Dengan cepat, aku mengambil sebuah laptop mini dan kuisi daya baterainya agar tidak mati saat aku
menggunakannya, aku pastikan pula tidak ada kabel yang mengahalangi saat aku
akan bekerja. Di saat seperti ini suara handphoneku tidak berhenti-hentinya berdering, saat aku
melihat notifikasi ternyata dari grup kelasku, tentu saja seperti biasa
kejadian ini selalu terulang kembali. Siapa lagi biang keladinya kalau bukan kelompok
yang terdiri dari kaum alayers. Seperti biasa mereka membahas kaum adam.

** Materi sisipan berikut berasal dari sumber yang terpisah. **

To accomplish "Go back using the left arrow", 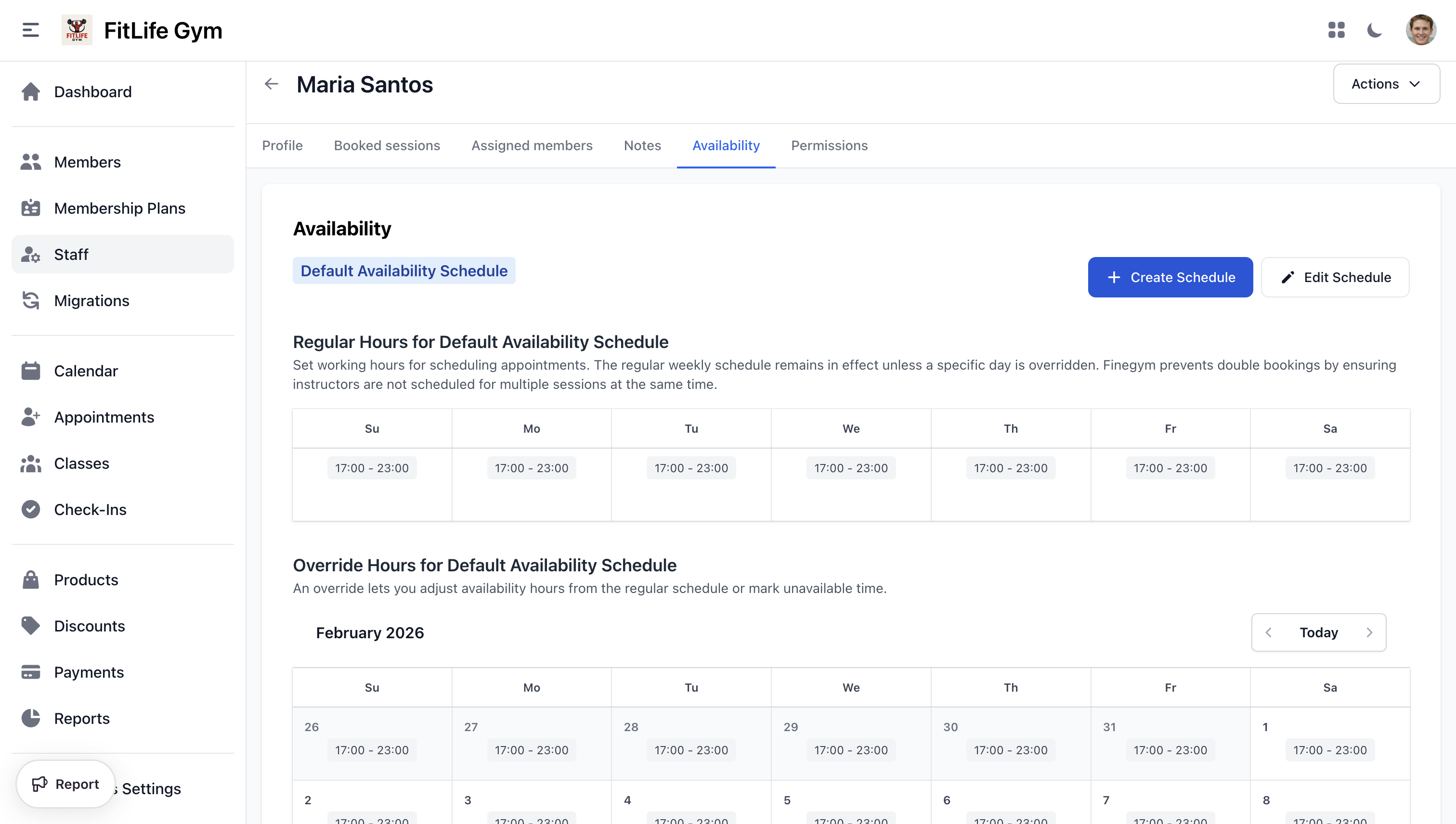I will click(x=272, y=84).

“Ehh kalian tau ga, tadi ada yang orang bawa motor terus
nabrak aku hahaha.” (Pembicara 1)
“Eh seriusan?” (pembicara 2)
“Terus sekarang kamu di mana? Kamu tidak apa-apa kan?“ (pembicara 3)
“Ditabrak kok senang haha.” (pembicara 4)

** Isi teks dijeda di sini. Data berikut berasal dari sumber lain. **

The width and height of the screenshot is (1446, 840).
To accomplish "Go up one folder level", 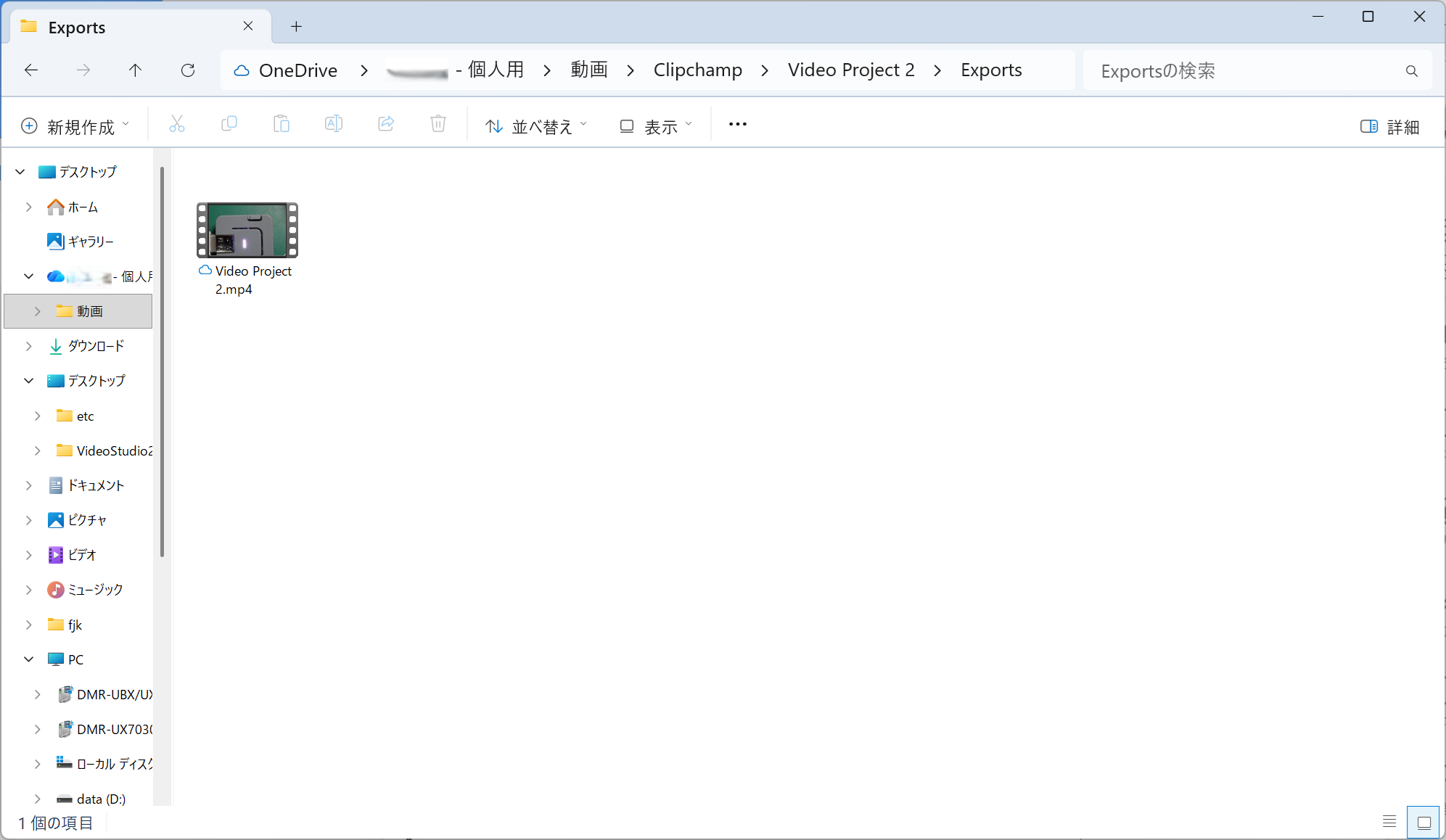I will (x=135, y=70).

“Sakit sih, tadinya aku mau marah-marah,
tapi dia nyamperin aku terus ngebuka helm terus minta
maaf mulu, terus nanya ada yang luka ga? Apa perlu saya antar ke rumah sakit?” ( pembicara 1)
“Terus kamu jawabnya apa?” (pembicara 4)
“Iya gapapa kok, cuma lecet sidikit doang.” (pembicara 1)
“Lah kok ga jadi marah?” (pembicara 2)
“Iyalah senang, iyalah ga jadi marah, orang yang nabrak
tampan banget-banget haha.” (pembicara 1)
“Namanya siapa? Bolehlah haha.” (pembicara 3)
Mataku tidak sanggup lagi membacanya, aku matikan
handphone, kemudian aku singkirkan benda ini jauh-jauh dari posisiku saat ini.
Rasanya aku menyesal membuang waktuku hanya untuk membaca pesan yang sangat
tidak berguna.
Aku memfokuskan kembali pikiranku ke arah laptop yang
berada di atas meja, jariku mulai menekan tombol on, dan membuka Microsoft
Word. Sudah lama aku ingin membuat film anime dengan latar perkotaan megah,
tapi sayangnya kali ini aku lebih menyukai karyaku menyuplikan pemandangan yang
ada di desa. Aku hanya pandai mengarang tidak dengan menggambar, sepertinya
kali ini aku harus membujuk Hendra agar mau bekerja sama denganku. Seumur
hidupku, aku tidak pernah melakukan ini, karena aku terlalu gengsi untuk
melakukannya, tapi apa boleh buat ini juga untuk mewujudkan impianku.